====== Source data ======

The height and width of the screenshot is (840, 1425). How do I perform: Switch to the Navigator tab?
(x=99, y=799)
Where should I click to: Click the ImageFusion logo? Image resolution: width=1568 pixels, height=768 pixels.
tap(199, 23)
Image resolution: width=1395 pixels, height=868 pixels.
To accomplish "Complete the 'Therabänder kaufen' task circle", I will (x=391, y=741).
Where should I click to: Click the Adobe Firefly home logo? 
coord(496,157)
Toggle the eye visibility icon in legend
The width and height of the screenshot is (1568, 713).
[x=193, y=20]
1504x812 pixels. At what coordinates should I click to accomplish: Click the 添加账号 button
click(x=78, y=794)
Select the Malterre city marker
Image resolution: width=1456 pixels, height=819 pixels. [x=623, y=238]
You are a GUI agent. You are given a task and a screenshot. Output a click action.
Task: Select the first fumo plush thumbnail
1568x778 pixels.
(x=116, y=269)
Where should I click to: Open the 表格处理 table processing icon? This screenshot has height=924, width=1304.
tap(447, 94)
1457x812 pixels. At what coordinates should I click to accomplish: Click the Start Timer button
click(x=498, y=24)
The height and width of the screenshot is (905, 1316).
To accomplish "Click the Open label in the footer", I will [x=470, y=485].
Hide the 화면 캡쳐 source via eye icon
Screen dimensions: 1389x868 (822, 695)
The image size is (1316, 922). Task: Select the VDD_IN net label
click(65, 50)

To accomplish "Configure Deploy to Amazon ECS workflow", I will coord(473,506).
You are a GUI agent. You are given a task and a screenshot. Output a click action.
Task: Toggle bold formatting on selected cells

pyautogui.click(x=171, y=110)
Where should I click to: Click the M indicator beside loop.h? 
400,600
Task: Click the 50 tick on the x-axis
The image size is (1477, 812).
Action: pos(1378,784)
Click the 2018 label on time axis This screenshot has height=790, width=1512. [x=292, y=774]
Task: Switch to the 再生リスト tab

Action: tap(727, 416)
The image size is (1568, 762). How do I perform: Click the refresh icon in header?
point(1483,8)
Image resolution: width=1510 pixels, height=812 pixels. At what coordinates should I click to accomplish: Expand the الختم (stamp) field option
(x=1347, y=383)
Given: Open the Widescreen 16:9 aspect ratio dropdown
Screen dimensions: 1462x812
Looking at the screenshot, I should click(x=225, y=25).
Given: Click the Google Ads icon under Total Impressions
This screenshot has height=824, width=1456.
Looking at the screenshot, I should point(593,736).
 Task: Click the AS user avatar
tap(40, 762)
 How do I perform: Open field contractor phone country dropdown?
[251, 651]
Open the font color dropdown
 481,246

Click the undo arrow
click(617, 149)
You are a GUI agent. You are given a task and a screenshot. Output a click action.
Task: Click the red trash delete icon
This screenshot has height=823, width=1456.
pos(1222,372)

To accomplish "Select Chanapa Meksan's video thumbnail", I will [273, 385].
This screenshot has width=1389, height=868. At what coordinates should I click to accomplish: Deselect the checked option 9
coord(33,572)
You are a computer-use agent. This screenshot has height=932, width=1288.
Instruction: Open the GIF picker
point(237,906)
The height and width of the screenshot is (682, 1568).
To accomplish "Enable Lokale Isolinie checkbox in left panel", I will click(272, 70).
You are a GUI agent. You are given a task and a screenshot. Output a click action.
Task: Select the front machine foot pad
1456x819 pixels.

======

*Requirement*.
Only lines holding the word "thumbnail" belong in the answer; copy each one from the material.

*Output of the exercise*.
Task: Select the first fumo plush thumbnail
To accomplish "Select Chanapa Meksan's video thumbnail", I will [273, 385].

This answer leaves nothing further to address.